### Exercise aim
Write out the following records exactly, each one in full.

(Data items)
:::

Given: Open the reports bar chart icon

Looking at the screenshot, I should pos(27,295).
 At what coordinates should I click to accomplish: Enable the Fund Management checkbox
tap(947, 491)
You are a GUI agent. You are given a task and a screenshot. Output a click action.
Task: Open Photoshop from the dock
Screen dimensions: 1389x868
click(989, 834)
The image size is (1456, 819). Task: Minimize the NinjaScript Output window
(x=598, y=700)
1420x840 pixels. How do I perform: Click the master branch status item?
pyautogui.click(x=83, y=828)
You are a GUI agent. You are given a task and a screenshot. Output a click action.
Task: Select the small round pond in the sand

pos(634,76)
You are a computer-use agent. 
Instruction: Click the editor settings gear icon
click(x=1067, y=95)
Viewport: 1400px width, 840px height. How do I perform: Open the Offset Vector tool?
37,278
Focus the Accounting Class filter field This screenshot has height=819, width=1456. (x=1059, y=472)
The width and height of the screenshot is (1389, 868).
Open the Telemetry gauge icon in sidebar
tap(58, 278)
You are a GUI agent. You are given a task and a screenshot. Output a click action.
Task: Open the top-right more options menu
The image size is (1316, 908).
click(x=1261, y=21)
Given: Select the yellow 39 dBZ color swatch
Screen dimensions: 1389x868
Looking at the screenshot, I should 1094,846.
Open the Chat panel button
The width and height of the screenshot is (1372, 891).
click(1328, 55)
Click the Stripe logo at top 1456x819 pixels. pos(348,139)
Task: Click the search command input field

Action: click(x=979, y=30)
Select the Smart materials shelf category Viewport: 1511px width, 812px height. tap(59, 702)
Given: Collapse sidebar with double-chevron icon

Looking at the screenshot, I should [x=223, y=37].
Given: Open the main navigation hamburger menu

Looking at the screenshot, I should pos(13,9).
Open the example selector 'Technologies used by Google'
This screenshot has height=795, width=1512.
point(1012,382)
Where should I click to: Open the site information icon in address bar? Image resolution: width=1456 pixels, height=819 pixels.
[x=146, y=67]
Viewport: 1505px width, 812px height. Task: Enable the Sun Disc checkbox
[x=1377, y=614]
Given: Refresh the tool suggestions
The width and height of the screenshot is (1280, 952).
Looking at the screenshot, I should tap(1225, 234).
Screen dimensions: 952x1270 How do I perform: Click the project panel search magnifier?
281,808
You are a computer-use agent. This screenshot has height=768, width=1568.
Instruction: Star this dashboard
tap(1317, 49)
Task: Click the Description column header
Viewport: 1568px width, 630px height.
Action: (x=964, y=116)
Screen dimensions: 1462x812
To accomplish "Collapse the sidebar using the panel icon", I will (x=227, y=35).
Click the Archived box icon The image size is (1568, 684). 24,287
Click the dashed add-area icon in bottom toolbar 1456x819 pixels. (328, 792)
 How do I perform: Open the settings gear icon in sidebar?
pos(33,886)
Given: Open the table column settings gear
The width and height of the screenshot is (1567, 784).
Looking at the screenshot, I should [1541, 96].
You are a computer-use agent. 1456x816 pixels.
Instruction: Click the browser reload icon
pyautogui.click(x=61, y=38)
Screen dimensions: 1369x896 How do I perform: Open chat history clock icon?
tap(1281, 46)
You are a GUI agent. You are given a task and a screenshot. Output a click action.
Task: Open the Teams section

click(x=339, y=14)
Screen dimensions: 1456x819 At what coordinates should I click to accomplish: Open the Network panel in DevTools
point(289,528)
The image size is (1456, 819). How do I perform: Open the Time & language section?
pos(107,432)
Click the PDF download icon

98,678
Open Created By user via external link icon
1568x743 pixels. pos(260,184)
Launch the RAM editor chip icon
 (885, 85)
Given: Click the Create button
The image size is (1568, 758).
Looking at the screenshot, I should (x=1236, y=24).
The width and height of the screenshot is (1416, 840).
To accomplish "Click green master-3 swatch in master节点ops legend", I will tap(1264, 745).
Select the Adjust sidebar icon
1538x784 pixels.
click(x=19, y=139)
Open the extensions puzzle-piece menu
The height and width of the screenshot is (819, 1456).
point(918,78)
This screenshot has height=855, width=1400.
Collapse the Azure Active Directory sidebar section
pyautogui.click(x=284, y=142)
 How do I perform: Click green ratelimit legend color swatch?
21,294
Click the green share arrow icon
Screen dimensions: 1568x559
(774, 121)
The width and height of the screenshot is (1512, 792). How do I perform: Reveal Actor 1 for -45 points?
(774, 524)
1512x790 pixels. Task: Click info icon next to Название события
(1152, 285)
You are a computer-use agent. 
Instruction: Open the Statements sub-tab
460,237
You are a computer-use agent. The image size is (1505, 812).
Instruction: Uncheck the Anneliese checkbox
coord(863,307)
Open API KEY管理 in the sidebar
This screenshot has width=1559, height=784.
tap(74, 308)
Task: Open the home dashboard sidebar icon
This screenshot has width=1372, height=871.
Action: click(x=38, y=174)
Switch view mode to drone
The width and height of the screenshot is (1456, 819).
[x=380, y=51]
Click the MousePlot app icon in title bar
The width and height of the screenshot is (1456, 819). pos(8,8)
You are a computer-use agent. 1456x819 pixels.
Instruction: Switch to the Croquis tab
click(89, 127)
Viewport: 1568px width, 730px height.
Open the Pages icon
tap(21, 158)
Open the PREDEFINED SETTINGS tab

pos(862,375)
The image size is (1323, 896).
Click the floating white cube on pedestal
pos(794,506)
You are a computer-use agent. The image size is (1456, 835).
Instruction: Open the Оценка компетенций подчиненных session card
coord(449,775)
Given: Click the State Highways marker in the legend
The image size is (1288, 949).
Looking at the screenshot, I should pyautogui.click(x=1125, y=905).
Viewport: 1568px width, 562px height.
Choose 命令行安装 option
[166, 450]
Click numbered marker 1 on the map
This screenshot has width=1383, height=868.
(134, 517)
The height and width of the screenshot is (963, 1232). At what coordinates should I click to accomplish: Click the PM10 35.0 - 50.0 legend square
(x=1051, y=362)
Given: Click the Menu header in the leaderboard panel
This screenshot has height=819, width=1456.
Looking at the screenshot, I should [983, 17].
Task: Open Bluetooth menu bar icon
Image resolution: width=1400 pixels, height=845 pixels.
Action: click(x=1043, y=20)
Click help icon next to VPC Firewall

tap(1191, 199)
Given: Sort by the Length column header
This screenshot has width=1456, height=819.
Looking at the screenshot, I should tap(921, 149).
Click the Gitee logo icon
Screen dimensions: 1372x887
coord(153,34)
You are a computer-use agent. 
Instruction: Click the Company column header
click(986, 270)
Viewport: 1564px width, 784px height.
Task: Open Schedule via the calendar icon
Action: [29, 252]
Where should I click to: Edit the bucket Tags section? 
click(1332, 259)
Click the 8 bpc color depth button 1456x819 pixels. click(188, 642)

:::

### Exercise result
Given: Open the reports bar chart icon

Looking at the screenshot, I should pos(27,295).
 At what coordinates should I click to accomplish: Enable the Fund Management checkbox
tap(947, 491)
You are a GUI agent. You are given a task and a screenshot. Output a click action.
Task: Open Photoshop from the dock
Screen dimensions: 1389x868
click(989, 834)
The image size is (1456, 819). Task: Minimize the NinjaScript Output window
(x=598, y=700)
1420x840 pixels. How do I perform: Click the master branch status item?
pyautogui.click(x=83, y=828)
You are a GUI agent. You are given a task and a screenshot. Output a click action.
Task: Select the small round pond in the sand

pos(634,76)
You are a computer-use agent. 
Instruction: Click the editor settings gear icon
click(x=1067, y=95)
Viewport: 1400px width, 840px height. How do I perform: Open the Offset Vector tool?
37,278
Focus the Accounting Class filter field This screenshot has height=819, width=1456. (x=1059, y=472)
The width and height of the screenshot is (1389, 868).
Open the Telemetry gauge icon in sidebar
tap(58, 278)
You are a GUI agent. You are given a task and a screenshot. Output a click action.
Task: Open the top-right more options menu
The image size is (1316, 908).
click(x=1261, y=21)
Given: Select the yellow 39 dBZ color swatch
Screen dimensions: 1389x868
Looking at the screenshot, I should 1094,846.
Open the Chat panel button
The width and height of the screenshot is (1372, 891).
click(1328, 55)
Click the Stripe logo at top 1456x819 pixels. pos(348,139)
Task: Click the search command input field

Action: click(x=979, y=30)
Select the Smart materials shelf category Viewport: 1511px width, 812px height. tap(59, 702)
Given: Collapse sidebar with double-chevron icon

Looking at the screenshot, I should [x=223, y=37].
Given: Open the main navigation hamburger menu

Looking at the screenshot, I should pos(13,9).
Open the example selector 'Technologies used by Google'
This screenshot has height=795, width=1512.
point(1012,382)
Where should I click to: Open the site information icon in address bar? Image resolution: width=1456 pixels, height=819 pixels.
[x=146, y=67]
Viewport: 1505px width, 812px height. Task: Enable the Sun Disc checkbox
[x=1377, y=614]
Given: Refresh the tool suggestions
The width and height of the screenshot is (1280, 952).
Looking at the screenshot, I should tap(1225, 234).
Screen dimensions: 952x1270 How do I perform: Click the project panel search magnifier?
281,808
You are a computer-use agent. This screenshot has height=768, width=1568.
Instruction: Star this dashboard
tap(1317, 49)
Task: Click the Description column header
Viewport: 1568px width, 630px height.
Action: (x=964, y=116)
Screen dimensions: 1462x812
To accomplish "Collapse the sidebar using the panel icon", I will (x=227, y=35).
Click the Archived box icon The image size is (1568, 684). 24,287
Click the dashed add-area icon in bottom toolbar 1456x819 pixels. (328, 792)
 How do I perform: Open the settings gear icon in sidebar?
pos(33,886)
Given: Open the table column settings gear
The width and height of the screenshot is (1567, 784).
Looking at the screenshot, I should [1541, 96].
You are a computer-use agent. 1456x816 pixels.
Instruction: Click the browser reload icon
pyautogui.click(x=61, y=38)
Screen dimensions: 1369x896 How do I perform: Open chat history clock icon?
tap(1281, 46)
You are a GUI agent. You are given a task and a screenshot. Output a click action.
Task: Open the Teams section

click(x=339, y=14)
Screen dimensions: 1456x819 At what coordinates should I click to accomplish: Open the Network panel in DevTools
point(289,528)
The image size is (1456, 819). How do I perform: Open the Time & language section?
pos(107,432)
Click the PDF download icon

98,678
Open Created By user via external link icon
1568x743 pixels. pos(260,184)
Launch the RAM editor chip icon
 (885, 85)
Given: Click the Create button
The image size is (1568, 758).
Looking at the screenshot, I should (x=1236, y=24).
The width and height of the screenshot is (1416, 840).
To accomplish "Click green master-3 swatch in master节点ops legend", I will tap(1264, 745).
Select the Adjust sidebar icon
1538x784 pixels.
click(x=19, y=139)
Open the extensions puzzle-piece menu
The height and width of the screenshot is (819, 1456).
point(918,78)
This screenshot has height=855, width=1400.
Collapse the Azure Active Directory sidebar section
pyautogui.click(x=284, y=142)
 How do I perform: Click green ratelimit legend color swatch?
21,294
Click the green share arrow icon
Screen dimensions: 1568x559
(774, 121)
The width and height of the screenshot is (1512, 792). How do I perform: Reveal Actor 1 for -45 points?
(774, 524)
1512x790 pixels. Task: Click info icon next to Название события
(1152, 285)
You are a computer-use agent. 
Instruction: Open the Statements sub-tab
460,237
You are a computer-use agent. The image size is (1505, 812).
Instruction: Uncheck the Anneliese checkbox
coord(863,307)
Open API KEY管理 in the sidebar
This screenshot has width=1559, height=784.
tap(74, 308)
Task: Open the home dashboard sidebar icon
This screenshot has width=1372, height=871.
Action: click(x=38, y=174)
Switch view mode to drone
The width and height of the screenshot is (1456, 819).
[x=380, y=51]
Click the MousePlot app icon in title bar
The width and height of the screenshot is (1456, 819). pos(8,8)
You are a computer-use agent. 1456x819 pixels.
Instruction: Switch to the Croquis tab
click(89, 127)
Viewport: 1568px width, 730px height.
Open the Pages icon
tap(21, 158)
Open the PREDEFINED SETTINGS tab

pos(862,375)
The image size is (1323, 896).
Click the floating white cube on pedestal
pos(794,506)
You are a computer-use agent. The image size is (1456, 835).
Instruction: Open the Оценка компетенций подчиненных session card
coord(449,775)
Given: Click the State Highways marker in the legend
The image size is (1288, 949).
Looking at the screenshot, I should pyautogui.click(x=1125, y=905).
Viewport: 1568px width, 562px height.
Choose 命令行安装 option
[166, 450]
Click numbered marker 1 on the map
This screenshot has width=1383, height=868.
(134, 517)
The height and width of the screenshot is (963, 1232). At what coordinates should I click to accomplish: Click the PM10 35.0 - 50.0 legend square
(x=1051, y=362)
Given: Click the Menu header in the leaderboard panel
This screenshot has height=819, width=1456.
Looking at the screenshot, I should [983, 17].
Task: Open Bluetooth menu bar icon
Image resolution: width=1400 pixels, height=845 pixels.
Action: click(x=1043, y=20)
Click help icon next to VPC Firewall

tap(1191, 199)
Given: Sort by the Length column header
This screenshot has width=1456, height=819.
Looking at the screenshot, I should tap(921, 149).
Click the Gitee logo icon
Screen dimensions: 1372x887
coord(153,34)
You are a computer-use agent. 
Instruction: Click the Company column header
click(986, 270)
Viewport: 1564px width, 784px height.
Task: Open Schedule via the calendar icon
Action: [29, 252]
Where should I click to: Edit the bucket Tags section? 
click(1332, 259)
Click the 8 bpc color depth button 1456x819 pixels. click(188, 642)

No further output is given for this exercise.